• **Given problem 1**:
Check each statement below against the post on San Angelo data centers. Answer yes or no, and quote the words from the post that decide it.
(a) The City of San Angelo gave the Zeppelin Battery Storage Farm an 85% tax break for five years.
(b) Abilene lies 86 miles north of San Angelo.
(c) Mike Berry spoke with someone from KLST.
• **Given problem 2**:
Using the post on San Angelo data centers, answer these questions:
(a) Which company's solar project got a payment in lieu of taxes arrangement from Tom Green County?
(b) According to Berry, who is focused on adding infrastructure to accommodate the growth?
(c) What did Lancium start as?
• **Given problem 3**:
Pick up the post on San Angelo data centers after its last sentence and continue writing it.

• **Source document**:
Monday, June 02, 2025

San Angelo: Next Data Center Boom


Chamber of Commerce executive Mike Berry spoke with Tammy Ramos from KLST on the potential of incoming data centers.  Berry noted they could flip San Angelo's taxation from primarily residential to business dominated.  

Mike cited area draws for data center location include excess power availability, abundant land (cheaply priced), proximity to natural gas, onsite solar generation, as well as state tax incentives.

Berry shared that City and County leaders are focused on adding infrastructure to accommodate this growth.  The level of capital investment represents billions of dollars.  Tax revenue comes from added business investment.

Berry noted one transaction could "potentially flip the ratio and take the burden of property taxes off the resident and push it back over to the business side."

Tom Green County Commissioners Court and San Angelo's City Council have taken the lesser taxation approach to date with several recent economic development projects.  The City of San Angelo granted Peregrine Energy's Zeppelin Battery Storage Farm an 85% tax break for three years.  Tom Green County gave Doral Renewables LLC Cold Creek Solar project a significant tax abatement via a payment in lieu of taxes arrangement.

At the time of the Zeppelin tax break the City needed funds to help retirees on their city sponsored health insurance.  Council chose to add two new deductibles to loyal longtime employees, many on minimal retirement incomes.

Residents don't have to look far to see San Angelo's future, only 86 miles north in Abilene.  Lancium or Project Ludacris started as a bitcoin mining, cheap energy arbitrage play but got swallowed by AI and was "the first Stargate" featured at President Trump's AI event.

• **Data extract**:
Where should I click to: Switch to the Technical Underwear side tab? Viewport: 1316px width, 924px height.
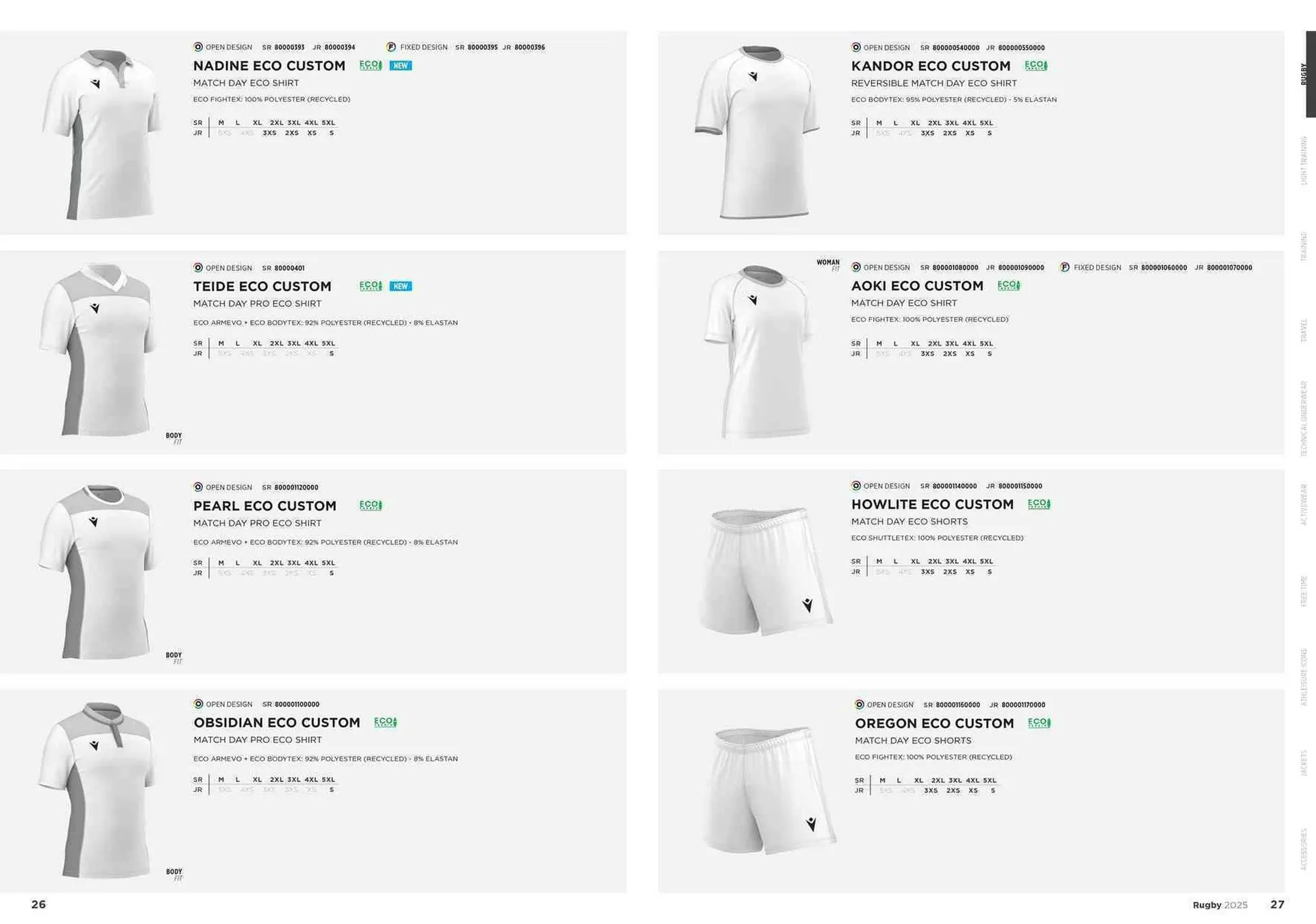point(1304,418)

• **Exercise output 1**:
(a) No: "an 85% tax break for three years."
(b) Yes: "only 86 miles north in Abilene."
(c) Yes: "spoke with Tammy Ramos from KLST"

• **Exercise output 2**:
(a) Doral Renewables LLC (the Cold Creek Solar project)
(b) City and County leaders
(c) A bitcoin mining, cheap energy arbitrage play

• **Exercise output 3**:
Big Country Homepage reported:
Taylor County commissioners agreed to amend a tax abatement for the Lancium project. This abatement will allow Lancium to forgo paying taxes on 80% of their property value to Taylor County for the next 10 years  
Once the first two buildings are occupied and the Lancium project is underway – Taylor County will see $4 million to $4.5 million a year in revenue.
That's nothing to scoff at but San Angelo's annual budget is much larger according to the city website:
The City of San Angelo is projecting $261.79 million of revenue in FY2025
San Angelo Live reported in 2022:
Residential property taxpayers comprise 71 percent of property tax revenue generated. Commercial property generates only 14 percent of money to the City general revenue fund via property taxes. The remaining 15 percent of property tax revenue comes from taxable personal property, inventory, and business fixtures.
Skybox Data Centers is coming and Cloudnium believes the next data center boom will occur in San Angelo (where they already have a presence):
San Angelo, Texas, is poised to become the next major data center boom location, thanks to its unique advantages and the visionary leadership of Cloudnium.net. With its central location, business-friendly environment, robust infrastructure, and emerging tech ecosystem, San Angelo offers unparalleled opportunities for data center investment and growth. As Cloudnium.net continues to lead the way, the city is set to become a key player in the global data center landscape, driving economic growth and innovation for years to come.
Visionary leadership of Cloudnium....how many fingers are in this pie?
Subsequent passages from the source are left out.